It has been a wild week! Nearly everyday, we’ve had something unusual happen. We began learning cursive – finally! One day we had a special assembly and percussion workshop. There were the two days of testing and a testing session on a third day for children in need of more time, or for those who were absent. We’ve had to deal with new playground rules and teacher meetings and appointments that disrupted the typical flow or our day. We didn’t get lots of the usual daily work done – but I realize as I’m writing this, we had some important opportunities for problem solving together.
State Testing– at time practice consideration, patience and stamina
You would have been very proud of the effort your children put forth by in the state testing session. As you know from your experiences with standardized tests, whether you were the test taker or your older children have had the experience, they are challenging. Vocabulary and directions are tricky to understand and the children are mostly on their own. The practice sessions did familiarize the children with the tools they had available to them – and they did use them, but there is little test proctors can do. Teachers can read from the published script and we can encourage children to reread or answer simple procedural questions, but that’s all. It’s nothing like that classroom. Your children persevered and stayed still and quiet, focused and hardworking for nearly two hours both days with only a short snack break in the middle. Yes, some children quickly answered questions near the end because they just needed to be done. Most, however, took their time. They felt proud of how they had worked and of what they felt they had accomplished.
New Rules– a time of communication, problem solving, empathy and advocacy
Ms. Vas made a rule about picking teams for soccer that caused a lot of commotion. She had some important reasons. Still, I’m guessing you heard about this at home. It was upsetting to children in 3E who felt their efforts had been silenced. The children are concerned about fairness, hearing all voices and recognizing the good that happens rather than the bad. They are concerned about sportsmanship and gender inequity. This is not done. Please know that we will revisit this in as many classroom discussions as are needed.
Two weeks ago I finished reading a fabulous book, Troublemakers – Lessons in Freedom from Young Children at Schoolby Carla Shalaby. It really made me think and pushed me in ways that I hope will help me become a more effective teacher. Here’s a paragraph from the end to the book that seems to fit with this issue. I hope to use it to guide our process so we can all think about how our actions create a free, and safe environment where all of us can learn.

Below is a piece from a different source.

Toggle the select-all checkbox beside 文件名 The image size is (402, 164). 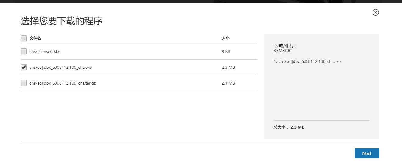point(24,38)
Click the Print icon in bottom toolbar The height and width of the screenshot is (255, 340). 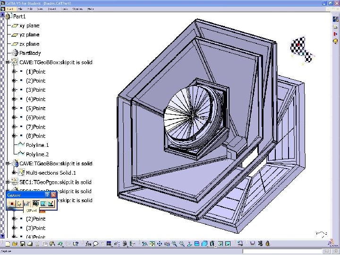[30, 244]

“I am convinced that if we continue to prepare children for the world we have now, we will necessarily reflect and reinforce the everyday harms and assaults of punishment, confinement, and exclusion. Instead, we have to begin to prepare children for the world we want. In schools where teachers feel stuck in how to break the harmful patterns of their classroom management, I often wonder if we might become unstuck by first imagining a world in which police are not necessary, in which prisons are abolished. What are the skills required for thatworld – skills demanded by the need to keep one another safe and free – and how might we teach and learn those skills in school as our approach to classroom management?”
I know with your help and support at home, we will work through each piece of the upset and frustration that children may be feeling at this point.
From my vantage point- the observer of many of the recess soccer games this year – it is unusual for so many 3rdgrade children – boys and girls together – to play one game at recess, and (IMHO) that is COOL. This year they have worked through showboating and uneven teams. They’ve worked through the “skilled few” playing against everyone else. They’ve worked to be more aware of including everyone – goals are great, but everyone playing is good too. They have recognized that it is recess – not coached, refereed games. They have tried not to be overly competitive – and yet that does creep in. There has been so much learning on the soccer field at recess – they’ve done most of it on their own and when they needed help we spent time with their concerns. I am proud of their effort and social learning. I’m excited to see how it develops as we continue to work through this issue piece by piece.
Fun with Cursive– something new and exciting to learn
When Ryan H. joined our class two weeks ago, we immediately noticed that he has incredible cursive penmanship. This is something we typically learn in third grade and so we are finally on it. We have enough time to learn the whole alphabet if we practiced some every day. This way the children will be able to read cursive when they encounter it, and they’ll be able to develop a signature. This week we’ve had fun learning our first set of letters, the clock climbers. It is challenging, but also relaxing.
Persuasive Writing– learning how can we use words to achieve our goals
We’ve been learning more about the features of persuasive writing. We’re practicing those skills when crafting book reviews and when describing our state Wonders. In the learning process, the children have been discovering what it means to make a claim and how to support that claim with facts, as well as, opinion. We’re developing rubric-like checklists to guide these writing projects. They seem to be feeling excited about what they are learning about their states and are trying to clearly share why those places and things are destinations to see. It will be fun to share the work at our end-of-the-year conferences!
Bits and Pieces –
- This week the class learned about the instruments Jeff Irwin makes out of “trash” and had the opportunity to participate in a percussion workshop with him Tuesday
- We are learning more and more about the rabbits history in Green Ember, but we still have so many questions.
- We continue to learn more about fractions and to explore what they are and how they compare.
Floats can be brought in to the classroom after school on Wednesday, May 22 or before school on Thursday, May 23. We can’t wait to see you at the Parade of the States!